A processo per la gestione di rifiuti non autorizzata c’era Leonardo Galleri, socio di minoranza e rappresentante legale della Geco (società che gestisce l’impianto di trattamento dei fanghi) difeso da Danilo Mattana. In Aula anche i legali Laura Onida e Alessandro Gamberini che tutelano il Comitato di cittadini e le associazioni ambientaliste.
L’indagine era partita nel 2021 dopo le numerose segnalazioni dei residenti tra Magomadas, Tresnuraghes, Flussio e Tinnura esasperati per i miasmi e preoccupati per un possibile inquinamento. Accertamenti della Forestale, poi era scattati i sigilli all’impianto (ordinanza in parte poi revocata). Il pm Marco De Crescenzo contesta l’attività di raccolta, trasporto, smaltimento di rifiuti senza autorizzazioni e l’emissione di vapori e odori pericolosi e nella precedente udienza aveva chiesto la confisca del materiale (richiesta a cui si erano associate anche le parti civili). La Geco ha sempre sostenuto di avere tutte le carte in regola e le autorizzazioni necessarie.
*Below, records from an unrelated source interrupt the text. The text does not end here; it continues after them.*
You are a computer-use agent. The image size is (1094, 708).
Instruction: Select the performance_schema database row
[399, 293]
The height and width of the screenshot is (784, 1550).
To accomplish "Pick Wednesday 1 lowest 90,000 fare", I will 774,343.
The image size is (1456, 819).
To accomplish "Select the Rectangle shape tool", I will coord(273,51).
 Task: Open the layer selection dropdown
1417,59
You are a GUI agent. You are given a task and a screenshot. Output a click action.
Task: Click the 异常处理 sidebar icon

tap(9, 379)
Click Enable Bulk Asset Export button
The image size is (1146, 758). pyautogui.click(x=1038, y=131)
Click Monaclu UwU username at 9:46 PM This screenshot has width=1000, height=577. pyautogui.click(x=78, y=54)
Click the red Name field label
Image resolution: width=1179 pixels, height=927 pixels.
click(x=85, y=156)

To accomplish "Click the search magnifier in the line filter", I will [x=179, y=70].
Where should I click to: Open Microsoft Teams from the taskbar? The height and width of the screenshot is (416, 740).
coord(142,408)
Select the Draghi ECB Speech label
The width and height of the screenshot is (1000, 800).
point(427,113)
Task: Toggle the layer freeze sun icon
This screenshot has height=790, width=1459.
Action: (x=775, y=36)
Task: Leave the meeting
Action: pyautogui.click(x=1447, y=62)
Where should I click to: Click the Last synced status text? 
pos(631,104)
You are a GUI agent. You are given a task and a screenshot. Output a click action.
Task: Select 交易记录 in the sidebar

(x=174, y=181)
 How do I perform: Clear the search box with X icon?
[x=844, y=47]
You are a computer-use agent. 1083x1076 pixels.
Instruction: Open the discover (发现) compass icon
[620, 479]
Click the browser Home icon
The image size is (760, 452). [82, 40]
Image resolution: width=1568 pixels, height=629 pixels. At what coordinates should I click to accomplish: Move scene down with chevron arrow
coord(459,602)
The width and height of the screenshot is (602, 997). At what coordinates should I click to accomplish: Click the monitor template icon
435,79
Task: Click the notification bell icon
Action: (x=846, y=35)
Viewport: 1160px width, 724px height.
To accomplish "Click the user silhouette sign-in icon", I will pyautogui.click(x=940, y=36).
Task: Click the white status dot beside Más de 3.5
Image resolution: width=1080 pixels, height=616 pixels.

La giudice ha ritenuto non applicabile la confisca perché non si tratta di rifiuti pericolosi ma al limite di rifiuti e dovrebbe essere la ditta a smaltirli.
«Questo verdetto non ci sorprende – commenta Franco Sechi, portavoce del Comitato – ne prendiamo atto e aspettiamo le motivazioni. Ci auguriamo che quel tipo di attività non riprenda, noi di sicuro continueremo a vigilare».